East End (principios siglo XX) © Jewish Museum of London

El conglomerado de viviendas y callejuelas que explora este documental no es un lugar cualquiera. Es el East End de Londres. Formado por los núcleos de Stepney, Whitechapel y otros barrios, fue hasta mediados del siglo XX la zona más pobre y miserable de la capital inglesa. Fue el barrio de trabajadores por excelencia y cuna de las luchas obreras del XIX, y el lugar donde se concentró la emigración. En el siglo XVII los hugonotes, los protestantes franceses que habían huido de la persecución, la inmigración irlandesa durante el siglo XVIII; y a finales del XIX la que acabaría dando una imagen característica del barrio con la llegada de los judíos askenazíes, que huían de los pogromos y las matanzas del este de Europa. Para hacerse una idea de las condiciones de vida de la comunidad judía durante la década de 1920, resulta del todo imprescindible la lectura de la crónica El judío errante ya ha llegado, de Albert Londres (Barcelona: Melusina, 2011). Miles y miles de personas hacinadas a lo largo de varias décadas en tugurios infames, sin condiciones higiénicas ni humanas. La mejora de las condiciones sociales tras la guerra, permitió el desplazamiento de la población judía hacia otras zonas, básicamente hacia Stamford Hill. Ahora el mayor porcentaje de emigrantes es de origen bengalí.

Tarea planteada A ->
Según el fragmento sobre el East End, ¿hacia qué zona se trasladó sobre todo la población judía después de la guerra?
Tarea planteada B ->
Prosigue el fragmento sobre el East End de Londres desde su última frase.

Filas proporcionadas ->
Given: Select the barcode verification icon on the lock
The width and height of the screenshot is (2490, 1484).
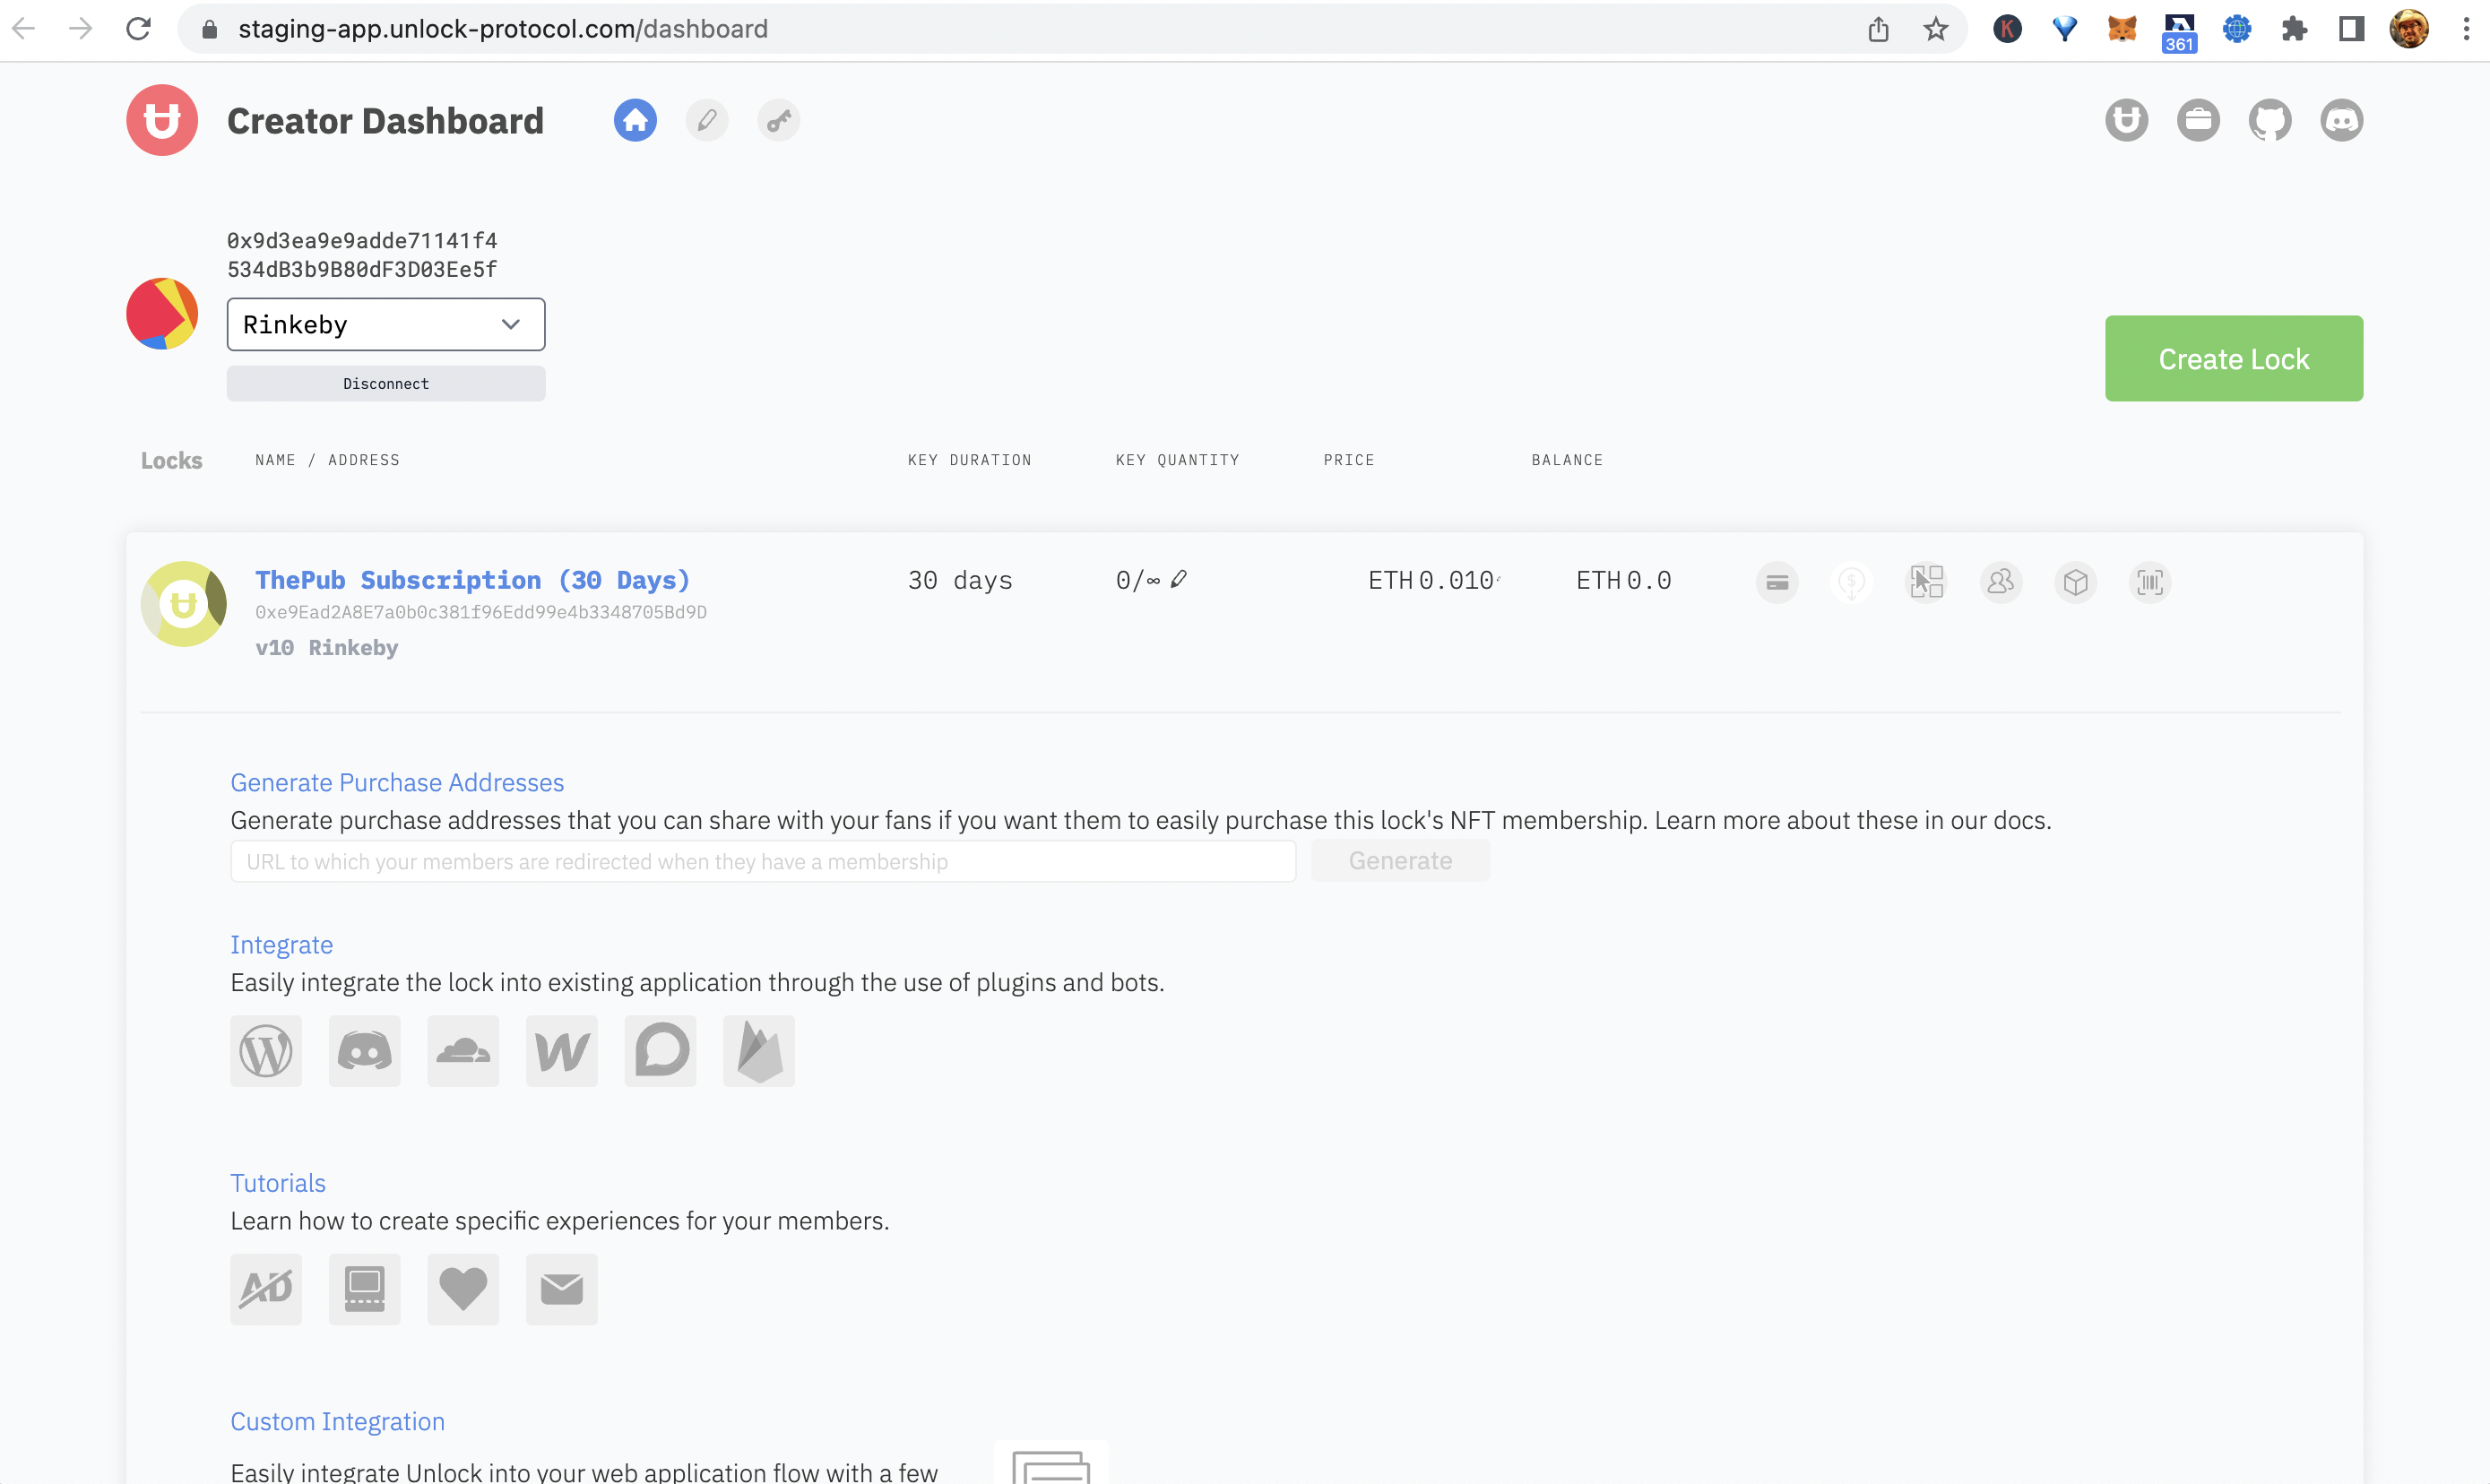Looking at the screenshot, I should (x=2151, y=582).
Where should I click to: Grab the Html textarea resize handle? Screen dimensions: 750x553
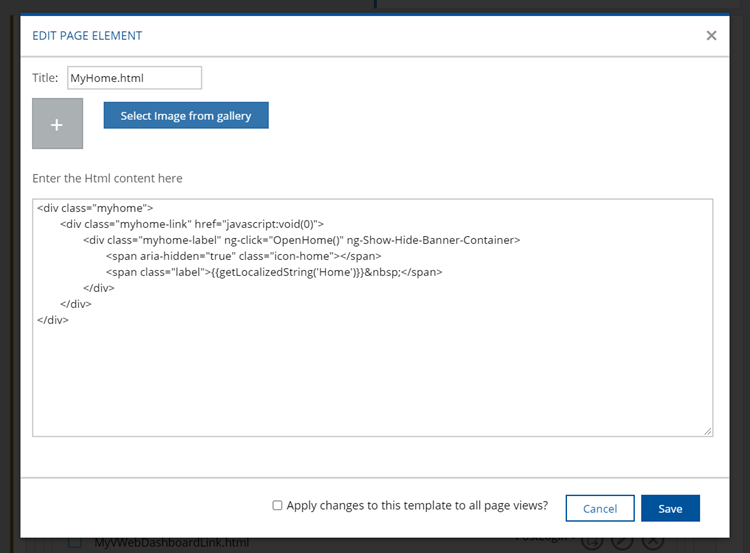click(708, 431)
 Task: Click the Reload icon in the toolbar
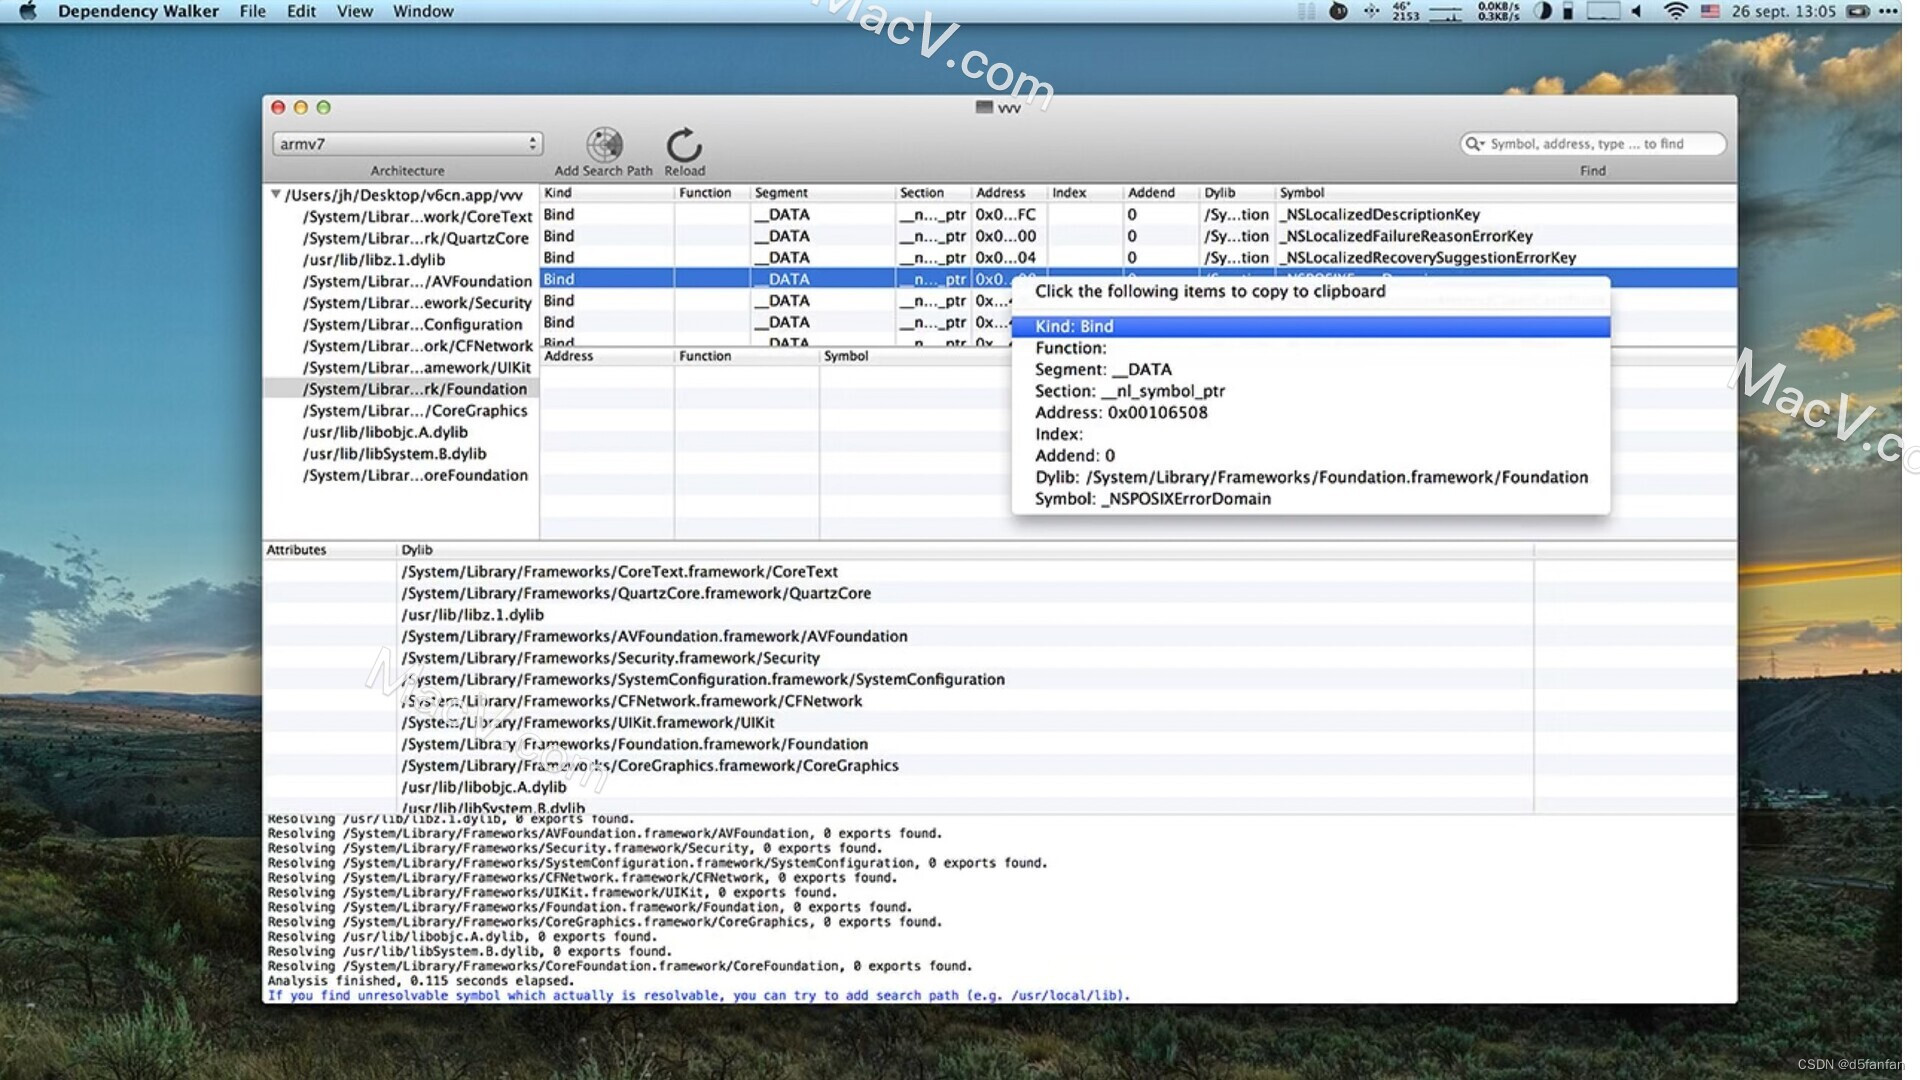pos(684,143)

Resultado A ->
Hacia Stamford Hill.

Resultado B ->
Petticoat Lane Market

El documental nos muestra sólo una parte muy parcial de lo que fue el East End. Los cambios urbanísticos que empezaban entonces se vieron acelerados después de la Segunda Guerra Mundial cuando las bombas alemanas destruyeron buena parte del barrio y permitió una reforma integral. Pero si cerramos los ojos podemos imaginarnos la miseria y la prostitución, los delincuentes y los niños de Charles Dickens, el ambiente de algunas de las aventuras de Sherlock Holmes y, evidentemente, el escenario de Jack, el Destripador. Pero es también el barrio luminoso del monumental teatro yídish y del music hall.

Sobre el East End, el actor Jacob Adler escribió: "Cuanto más penetramos en Whitechapel, más se hunde nuestro corazón. ¿Se trata de Londres? Nunca en Rusia, ni en el peor de los tugurios de Nueva York, se puede ver tanta pobreza como en el Londres de la década de 1880".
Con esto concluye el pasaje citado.